| Extrait étudié |
Le leadership est l’un des sujets les plus étudiés dans les sciences du comportement. Lorsque les organisations ont de bons dirigeants, les employés sont motivés et plus performants, et les entreprises prospèrent.
Ces résultats sont cependant inversés lorsque de mauvais dirigeants sont en place. C’est le cas pour les entreprises, les hôpitaux, les églises, les écoles, les équipes de sport, les organisations caritatives, les armées et toutes sortes d’organisations.
Bien que l’importance du leadership soit largement comprise, les recherches montrent qu’un bon leadership est l’exception et qu’un mauvais leadership est la règle. Par exemple, 80 % de la main-d’œuvre américaine « pleure » au travail, en grande partie à cause du stress causé par ses dirigeants ; 65 % de la main-d’œuvre américaine déclare qu’elle accepterait une baisse de salaire si quelqu’un licenciait son dirigeant ; 52 % de la main-d’œuvre britannique déclare que les dirigeants sont la principale cause d’insatisfaction dans sa vie. Plus étonnant encore : 12 % déclare qu’elle fantasme sur le meurtre de son responsable.

| Données fournies |
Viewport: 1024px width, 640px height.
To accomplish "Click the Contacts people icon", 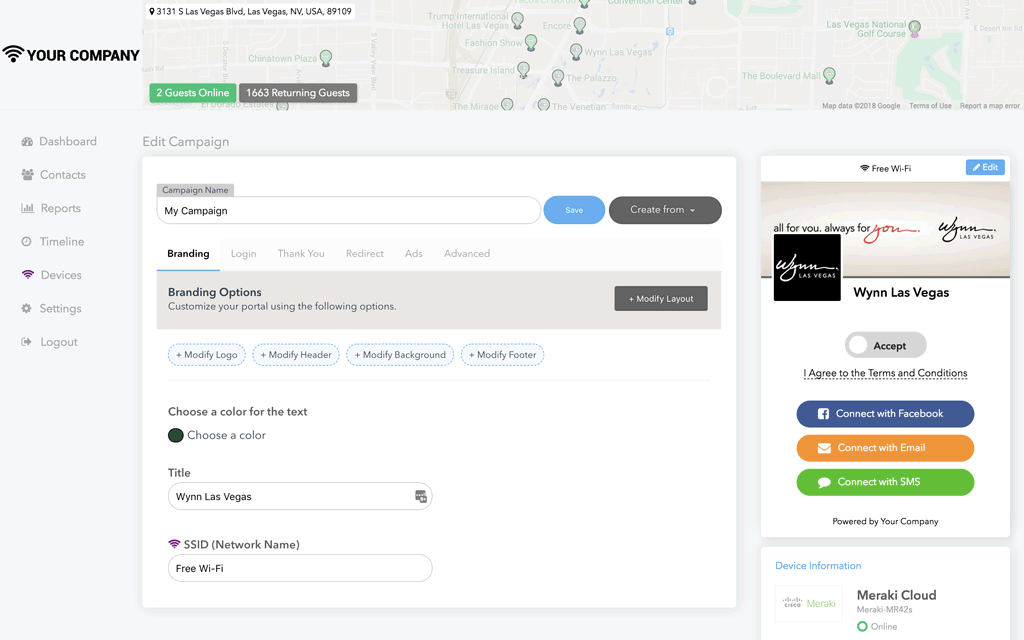I will (x=27, y=175).
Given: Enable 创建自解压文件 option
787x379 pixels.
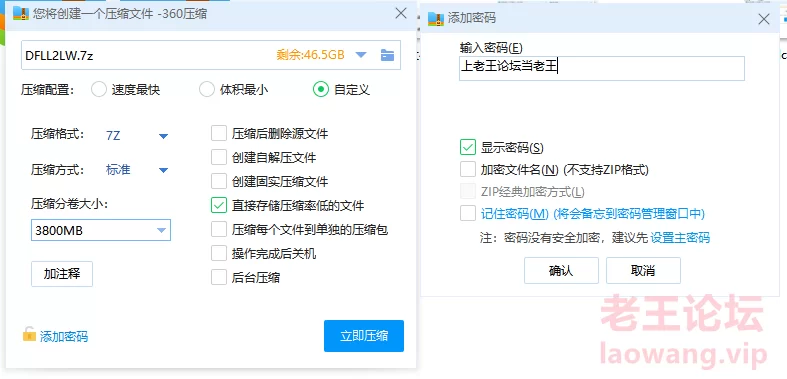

| Travail demandé |
A) Traduisez en anglais la phrase suivante du texte sur le leadership : « Ces résultats sont cependant inversés lorsque de mauvais dirigeants sont en place. »
B) Recopiez le passage du texte sur le leadership commençant par « Ces résultats sont » et se poursuivant jusqu'à « toutes sortes d’organisations. », en substituant « universités » à « hôpitaux ».
Les données ci-dessus sont issues d'une source différente.

| Corrigé détaillé |
A) These results are reversed, however, when bad leaders are in place.

B)
Ces résultats sont cependant inversés lorsque de mauvais dirigeants sont en place. C’est le cas pour les entreprises, les universités, les églises, les écoles, les équipes de sport, les organisations caritatives, les armées et toutes sortes d’organisations.